Within 5 seconds of typing my number my phone rang, it was the travel company I was booking online with.
She took all my details again and gave me an extra discount equal to a bottle of Aldi's finest 8 year old whiskey so how could I refuse.
These people are getting very clever knowing that as you complete online forms you get to a point where you abandon it as you have second thoughts, I have done that many a time.
Very astute of them to think of this, looking forward to Madeira now as I have never been before.


----------



## shingi (Apr 18, 2008)

Madeira is lovely and we are also going in March to a hotel just west of Funchal.This will be our third time (always in March for my birthday) and it’s unusual for us to revisit places but the island is so nice and there is a lovely coastal path in front of the hotel which is great for walking. The weather has always been warm and the airport is fun to land at, being partly built on stilts out to sea. I hope you have a great trip.
Linda


----------



## erneboy (Feb 8, 2007)

Everything you do online is recorded unless you take the time and jump through the hoops to prevent it.


----------



## Mrplodd (Mar 4, 2008)

A pal of mine was chatting the other day. He was given an Alexa a few months ago. Having heard a few tales about how it picks up bits of info without you knowing he tried an experiment........

Having no interest in, and having not looked at anything car related on the internet he said to his wife (within earshot of the Alexa) something along the lines of "I am thinking of changing my car to a BMW, shall we go and look at one at the weekend"

Within a few minutes he started getting "pop ups" on his laptop for??? The BMW car range !!. Quite a coincidence eh??

Personally I refuse to have one in the house. People say it only does something when you say the magic word which it recognises BUT, to recognise that word it has to be "listening" all the time doesn't it?? And we all know that these days ANY information is valuable to *someone* (Like your local BMW garage perhaps??)

I am far from paranoid but it is becoming clearer and clearer that data harvesting is happening more and more. I changed mobile phones a few weeks ago. 
When loading all of the "apps" I find useful I was continually asked to allow the app to access my location (which I sort of understand the reason for) but much more worryingly, my contacts AND call history ??? Why would an app for aligning a satellite dish (useful when touring on the continent) have any use whatsoever for my contact list OR call history???

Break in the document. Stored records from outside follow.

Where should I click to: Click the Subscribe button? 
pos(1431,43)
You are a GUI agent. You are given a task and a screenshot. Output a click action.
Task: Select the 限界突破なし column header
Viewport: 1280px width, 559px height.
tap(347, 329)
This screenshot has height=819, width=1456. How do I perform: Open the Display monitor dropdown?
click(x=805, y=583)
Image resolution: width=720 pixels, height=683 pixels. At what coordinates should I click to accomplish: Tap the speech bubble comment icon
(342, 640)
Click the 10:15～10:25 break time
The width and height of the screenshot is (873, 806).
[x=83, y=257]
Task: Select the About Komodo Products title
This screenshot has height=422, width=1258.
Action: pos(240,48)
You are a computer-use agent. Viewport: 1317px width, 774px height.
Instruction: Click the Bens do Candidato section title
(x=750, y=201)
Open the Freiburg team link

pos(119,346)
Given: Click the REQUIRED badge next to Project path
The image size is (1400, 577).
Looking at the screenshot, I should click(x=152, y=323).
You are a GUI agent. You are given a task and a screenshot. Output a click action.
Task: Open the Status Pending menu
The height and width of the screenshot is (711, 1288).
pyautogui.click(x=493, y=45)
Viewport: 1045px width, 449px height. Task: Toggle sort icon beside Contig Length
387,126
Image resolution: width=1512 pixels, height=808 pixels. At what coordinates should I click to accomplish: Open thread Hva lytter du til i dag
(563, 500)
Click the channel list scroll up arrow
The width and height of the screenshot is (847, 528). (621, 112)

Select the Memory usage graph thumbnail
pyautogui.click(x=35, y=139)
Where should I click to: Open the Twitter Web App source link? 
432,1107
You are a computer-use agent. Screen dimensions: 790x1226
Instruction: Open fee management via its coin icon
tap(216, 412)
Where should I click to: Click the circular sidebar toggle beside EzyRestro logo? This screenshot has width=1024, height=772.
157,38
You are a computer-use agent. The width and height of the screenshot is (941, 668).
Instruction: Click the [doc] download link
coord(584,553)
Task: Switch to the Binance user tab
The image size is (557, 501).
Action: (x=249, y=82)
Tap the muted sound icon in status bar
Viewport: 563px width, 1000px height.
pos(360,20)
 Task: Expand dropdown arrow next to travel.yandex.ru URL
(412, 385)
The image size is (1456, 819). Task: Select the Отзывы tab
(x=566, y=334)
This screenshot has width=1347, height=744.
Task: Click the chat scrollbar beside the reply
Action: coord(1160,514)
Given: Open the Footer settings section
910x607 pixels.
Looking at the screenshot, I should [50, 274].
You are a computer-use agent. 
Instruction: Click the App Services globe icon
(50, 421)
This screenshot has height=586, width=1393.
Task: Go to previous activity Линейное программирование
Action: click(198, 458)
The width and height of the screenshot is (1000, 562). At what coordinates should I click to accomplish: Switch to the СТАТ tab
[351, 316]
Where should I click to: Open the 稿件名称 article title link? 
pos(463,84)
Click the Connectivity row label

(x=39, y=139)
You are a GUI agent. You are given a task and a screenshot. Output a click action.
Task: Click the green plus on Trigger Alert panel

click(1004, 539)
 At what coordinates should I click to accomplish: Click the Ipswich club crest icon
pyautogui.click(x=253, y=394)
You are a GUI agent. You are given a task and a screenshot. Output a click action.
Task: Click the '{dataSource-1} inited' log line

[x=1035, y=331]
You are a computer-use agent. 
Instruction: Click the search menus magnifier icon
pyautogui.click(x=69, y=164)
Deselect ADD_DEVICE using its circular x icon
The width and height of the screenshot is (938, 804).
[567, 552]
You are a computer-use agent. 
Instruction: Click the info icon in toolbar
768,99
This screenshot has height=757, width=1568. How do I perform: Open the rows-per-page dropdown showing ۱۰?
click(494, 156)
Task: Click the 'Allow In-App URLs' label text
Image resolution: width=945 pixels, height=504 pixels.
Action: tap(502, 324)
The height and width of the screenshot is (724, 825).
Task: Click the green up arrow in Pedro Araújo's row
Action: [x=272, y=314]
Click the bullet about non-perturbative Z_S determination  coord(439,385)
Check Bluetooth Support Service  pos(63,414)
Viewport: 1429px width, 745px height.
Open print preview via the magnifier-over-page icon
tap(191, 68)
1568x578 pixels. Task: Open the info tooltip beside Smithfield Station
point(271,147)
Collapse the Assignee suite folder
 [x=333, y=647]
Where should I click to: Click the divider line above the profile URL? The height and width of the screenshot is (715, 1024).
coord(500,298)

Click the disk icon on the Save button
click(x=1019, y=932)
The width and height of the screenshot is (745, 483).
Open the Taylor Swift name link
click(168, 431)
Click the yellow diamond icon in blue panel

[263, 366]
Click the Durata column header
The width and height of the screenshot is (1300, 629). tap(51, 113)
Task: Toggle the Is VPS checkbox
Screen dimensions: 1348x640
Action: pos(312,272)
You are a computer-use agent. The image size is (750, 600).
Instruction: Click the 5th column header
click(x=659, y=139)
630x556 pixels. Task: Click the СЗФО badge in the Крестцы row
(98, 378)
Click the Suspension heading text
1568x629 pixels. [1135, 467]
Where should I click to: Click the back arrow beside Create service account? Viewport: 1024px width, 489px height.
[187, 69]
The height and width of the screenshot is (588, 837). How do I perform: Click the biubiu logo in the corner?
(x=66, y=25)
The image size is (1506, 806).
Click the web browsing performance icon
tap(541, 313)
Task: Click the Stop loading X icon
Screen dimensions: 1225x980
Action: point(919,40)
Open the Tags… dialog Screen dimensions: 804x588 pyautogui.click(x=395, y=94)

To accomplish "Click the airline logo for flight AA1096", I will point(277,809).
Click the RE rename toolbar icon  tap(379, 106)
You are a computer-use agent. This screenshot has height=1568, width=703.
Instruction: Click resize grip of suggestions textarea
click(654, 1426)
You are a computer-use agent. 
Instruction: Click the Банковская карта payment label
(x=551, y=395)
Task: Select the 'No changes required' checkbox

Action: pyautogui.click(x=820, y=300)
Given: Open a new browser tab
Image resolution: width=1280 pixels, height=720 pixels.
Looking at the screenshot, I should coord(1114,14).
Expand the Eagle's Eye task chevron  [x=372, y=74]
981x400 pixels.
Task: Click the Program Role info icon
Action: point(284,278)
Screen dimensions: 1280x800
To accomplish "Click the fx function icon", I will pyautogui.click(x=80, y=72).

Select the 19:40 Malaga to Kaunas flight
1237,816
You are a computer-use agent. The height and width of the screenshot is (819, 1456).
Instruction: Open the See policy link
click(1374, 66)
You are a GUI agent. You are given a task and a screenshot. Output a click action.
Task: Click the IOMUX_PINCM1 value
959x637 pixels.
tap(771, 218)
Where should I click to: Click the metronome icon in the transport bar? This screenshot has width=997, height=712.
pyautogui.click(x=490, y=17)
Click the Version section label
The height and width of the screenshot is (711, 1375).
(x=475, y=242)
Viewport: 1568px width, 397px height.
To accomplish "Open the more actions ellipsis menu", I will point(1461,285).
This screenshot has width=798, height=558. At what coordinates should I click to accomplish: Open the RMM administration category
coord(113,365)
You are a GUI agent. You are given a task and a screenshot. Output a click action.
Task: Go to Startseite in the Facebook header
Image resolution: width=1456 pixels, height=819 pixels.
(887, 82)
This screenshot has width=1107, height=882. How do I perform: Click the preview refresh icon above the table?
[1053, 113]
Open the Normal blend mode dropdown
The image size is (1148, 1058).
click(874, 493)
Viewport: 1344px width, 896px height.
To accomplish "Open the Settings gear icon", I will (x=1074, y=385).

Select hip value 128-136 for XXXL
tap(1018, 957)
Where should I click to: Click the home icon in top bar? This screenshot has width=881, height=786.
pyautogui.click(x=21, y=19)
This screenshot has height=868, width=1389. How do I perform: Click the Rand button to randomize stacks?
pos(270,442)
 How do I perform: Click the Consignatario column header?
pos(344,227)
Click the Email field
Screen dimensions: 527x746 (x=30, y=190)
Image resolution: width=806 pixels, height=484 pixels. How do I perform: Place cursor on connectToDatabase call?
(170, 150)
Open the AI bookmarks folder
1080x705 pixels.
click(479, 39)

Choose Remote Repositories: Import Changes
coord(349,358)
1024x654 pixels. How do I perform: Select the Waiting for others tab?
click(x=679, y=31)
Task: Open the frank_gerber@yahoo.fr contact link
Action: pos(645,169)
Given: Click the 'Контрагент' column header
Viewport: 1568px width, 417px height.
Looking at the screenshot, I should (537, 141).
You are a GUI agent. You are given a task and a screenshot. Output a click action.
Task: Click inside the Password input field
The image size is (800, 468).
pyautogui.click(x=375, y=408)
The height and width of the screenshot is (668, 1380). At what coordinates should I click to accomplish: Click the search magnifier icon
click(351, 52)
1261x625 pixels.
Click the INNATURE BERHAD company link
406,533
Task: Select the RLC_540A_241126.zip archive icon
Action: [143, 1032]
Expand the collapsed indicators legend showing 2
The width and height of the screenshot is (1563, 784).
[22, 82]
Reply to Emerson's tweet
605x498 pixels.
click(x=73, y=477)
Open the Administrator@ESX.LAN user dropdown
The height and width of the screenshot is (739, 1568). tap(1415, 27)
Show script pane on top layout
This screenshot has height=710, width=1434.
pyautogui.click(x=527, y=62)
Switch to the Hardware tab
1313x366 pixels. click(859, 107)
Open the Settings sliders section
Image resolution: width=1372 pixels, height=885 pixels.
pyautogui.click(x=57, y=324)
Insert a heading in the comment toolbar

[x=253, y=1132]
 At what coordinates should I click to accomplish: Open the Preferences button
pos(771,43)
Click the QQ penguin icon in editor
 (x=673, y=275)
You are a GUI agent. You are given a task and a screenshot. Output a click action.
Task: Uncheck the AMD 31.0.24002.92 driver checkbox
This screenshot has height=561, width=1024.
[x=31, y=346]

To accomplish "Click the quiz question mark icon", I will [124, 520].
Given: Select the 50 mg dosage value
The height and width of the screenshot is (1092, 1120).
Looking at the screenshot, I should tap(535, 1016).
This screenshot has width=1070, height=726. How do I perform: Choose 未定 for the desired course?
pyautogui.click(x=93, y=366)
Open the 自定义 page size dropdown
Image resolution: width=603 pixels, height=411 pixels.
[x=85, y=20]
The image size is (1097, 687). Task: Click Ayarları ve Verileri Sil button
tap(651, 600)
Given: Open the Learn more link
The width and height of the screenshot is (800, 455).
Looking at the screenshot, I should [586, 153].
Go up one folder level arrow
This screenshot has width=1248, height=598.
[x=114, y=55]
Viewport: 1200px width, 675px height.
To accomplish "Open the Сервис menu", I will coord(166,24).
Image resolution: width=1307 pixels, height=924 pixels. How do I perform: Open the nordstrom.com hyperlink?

Needless to say I routinely deny ALL such requests (whether that stops the app accessing that data is another question of course)

Andy

P.s. We also like Madeira and are thinking of "doing" some of the Lavada walks which, for the unaware are footpaths which are alongside the hundreds of small irrigation channels that are all over the mountains, the views are stunning yet the paths are as good as level!


----------



## barryd (May 9, 2008)

Mrplodd said:


> A pal of mine was chatting the other day. He was given an Alexa a few months ago. Having heard a few tales about how it picks up bits of info without you knowing he tried an experiment........
> 
> Having no interest in, and having not looked at anything car related on the internet he said to his wife (within earshot of the Alexa) something along the lines of "I am thinking of changing my car to a BMW, shall we go and look at one at the weekend"
> 
> ...


I dont see the point of those Alexa devices. Chances are if I want to google something I want to read, view or watch something. Takes two seconds on a mobile or laptop.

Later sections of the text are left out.